As an in-house appointment and legend-successor three times removed, Farmer is not likely to experience the problems of the previous regimes. And Wooden doubts the problems were all that big, anyway. "Every one of those men left for better jobs more suited to their needs," Wooden says. "Not because of problems at UCLA. Pressure? I've known coaches who got out when the cupboard was bare. I didn't exactly leave the cupboard bare with Marques Johnson and Richard Washington. Give me talent and I don't give a hoot about outside pressure. Criticism? I don't think any of them got much criticism. Larry Brown wanted a bigger office and the walls painted and the students' seats moved closer to the court in Pauley. And he needed more money. That's what he got criticized for. Gary Cunningham was not cut out for coaching. He never wanted the job. He only wished to pursue his doctorate and get into athletic administration. I'm probably most responsible for convincing him to stay his second year and not run out. Before Cunningham, Gene Bartow was just not ready for the sophistication of Los Angeles. He was too sensitive to the kook letters and the radio talk shows. Gracious sakes alive. I had lots of awful letters written about me, too. You just show weakness if you let them get to you."

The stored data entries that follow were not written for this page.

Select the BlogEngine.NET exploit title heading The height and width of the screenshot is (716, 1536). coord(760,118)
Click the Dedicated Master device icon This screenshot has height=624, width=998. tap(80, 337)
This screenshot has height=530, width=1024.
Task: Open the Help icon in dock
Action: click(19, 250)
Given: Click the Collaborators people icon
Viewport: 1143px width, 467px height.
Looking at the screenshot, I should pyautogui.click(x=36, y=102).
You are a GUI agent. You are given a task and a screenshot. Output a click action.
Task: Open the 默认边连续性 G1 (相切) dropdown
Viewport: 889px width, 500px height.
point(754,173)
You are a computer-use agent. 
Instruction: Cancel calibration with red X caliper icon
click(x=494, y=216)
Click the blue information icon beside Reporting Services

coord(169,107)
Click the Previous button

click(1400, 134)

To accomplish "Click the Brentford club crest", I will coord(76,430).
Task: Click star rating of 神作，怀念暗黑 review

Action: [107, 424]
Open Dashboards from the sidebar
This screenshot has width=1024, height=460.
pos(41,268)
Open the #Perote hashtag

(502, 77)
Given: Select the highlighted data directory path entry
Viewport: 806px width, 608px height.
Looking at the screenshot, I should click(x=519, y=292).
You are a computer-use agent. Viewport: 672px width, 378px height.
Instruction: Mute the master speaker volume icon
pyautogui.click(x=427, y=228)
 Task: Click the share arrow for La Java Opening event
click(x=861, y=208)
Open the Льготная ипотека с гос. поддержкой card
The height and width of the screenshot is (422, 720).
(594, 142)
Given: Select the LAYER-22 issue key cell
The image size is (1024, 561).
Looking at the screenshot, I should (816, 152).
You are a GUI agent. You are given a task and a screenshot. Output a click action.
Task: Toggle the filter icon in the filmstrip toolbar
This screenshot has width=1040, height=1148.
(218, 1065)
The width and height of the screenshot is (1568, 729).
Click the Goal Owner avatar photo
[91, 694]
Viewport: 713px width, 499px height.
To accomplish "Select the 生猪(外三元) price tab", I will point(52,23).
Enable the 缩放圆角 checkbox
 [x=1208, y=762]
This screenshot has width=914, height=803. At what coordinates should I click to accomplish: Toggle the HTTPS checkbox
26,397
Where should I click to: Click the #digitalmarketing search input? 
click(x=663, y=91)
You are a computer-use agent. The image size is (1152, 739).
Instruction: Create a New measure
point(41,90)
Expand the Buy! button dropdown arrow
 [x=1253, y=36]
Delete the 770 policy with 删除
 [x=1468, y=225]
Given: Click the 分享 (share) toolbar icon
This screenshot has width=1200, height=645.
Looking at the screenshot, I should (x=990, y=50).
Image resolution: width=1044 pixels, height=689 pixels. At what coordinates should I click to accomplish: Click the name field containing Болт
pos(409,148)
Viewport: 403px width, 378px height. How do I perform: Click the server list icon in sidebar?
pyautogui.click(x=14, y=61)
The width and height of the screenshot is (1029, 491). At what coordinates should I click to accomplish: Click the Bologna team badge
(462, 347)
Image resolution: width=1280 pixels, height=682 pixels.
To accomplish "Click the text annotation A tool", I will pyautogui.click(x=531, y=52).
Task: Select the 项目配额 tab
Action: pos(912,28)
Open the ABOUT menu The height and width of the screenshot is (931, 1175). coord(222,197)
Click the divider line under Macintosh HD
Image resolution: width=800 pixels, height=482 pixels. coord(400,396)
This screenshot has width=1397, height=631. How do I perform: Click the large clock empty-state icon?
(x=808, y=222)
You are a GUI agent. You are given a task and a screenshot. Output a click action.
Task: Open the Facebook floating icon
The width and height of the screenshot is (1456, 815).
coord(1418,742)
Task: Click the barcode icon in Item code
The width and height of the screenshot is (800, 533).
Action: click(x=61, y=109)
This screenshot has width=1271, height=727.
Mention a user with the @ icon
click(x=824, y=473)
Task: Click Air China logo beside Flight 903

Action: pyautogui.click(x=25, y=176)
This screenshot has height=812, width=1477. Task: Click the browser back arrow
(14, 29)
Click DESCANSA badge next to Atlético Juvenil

Surprisingly, Wooden was not consulted by Morgan on any of the hirings. He was mystified at Bartow's appointment. The Wizard himself would have gone after Louisville's Denny Crum—another former UCLA player and assistant coach. "One of the biggest mistakes I ever made was sharing an office the first few months with Bartow," Wooden says. "My understanding was I would help with the transition. But I was never used, and I should have realized my presence made him uncomfortable. I should have left long before I did. I suspected Bartow would be at UCLA a long time. If he had stayed around, I think he would have liked it. I wish I would have known him better, and Brown, too. I spent more time with their assistants. But it was no different for Bartow than it would have been for me if I had stayed another year. The only UCLA coach who got criticized for not winning the national championship was me. In 1974. Seven points ahead in overtime of the semifinals against North Carolina State? Why yes, we should have won. As the UCLA fan said to me when we won it the next year: 'Well, you let us down last season, but we got 'em back this time.' What do you say to that? Ten championships in 12 seasons wasn't enough. It's laughable. But the UCLA coaching job has never been difficult."

Clean Gene. While Gene Bartow is safely ensconced in Birmingham, Ala. now as athletic director and head coach of UAB, four years and thousands of miles removed from what he used to describe disgustedly as "the waves" of media in Southern California, he says he can remember certain UCLA games "as if they were yesterday." He recalls hearing Wooden's "the cupboard wasn't bare" line. He recalls hearing it when he was still coaching at UCLA. On sharing the office, he mostly recalls Wooden's answering the phone: "Hello, Coach Bartow's office." He recalls this being disconcerting. Bartow thinks UCLA was a difficult job. And no fun.

It started being no fun in November 1975 when Bartow guided the defending NCAA champion Bruins against Indiana in a national TV spectacular. "They blew us out, 18 points," says Bartow. Actually, the score was 84-64, but it was even worse than that. It was the most humiliating defeat for UCLA since...well, since Wooden's Bruin team lost 103-81 at Washington the previous season. Bartow remembers the spread on that one. Hmmmm. The difference was that Wooden's 1975 Bruins won the NCAA championship, while Bartow's 1976 edition was eliminated in the semis in another shelling by Indiana.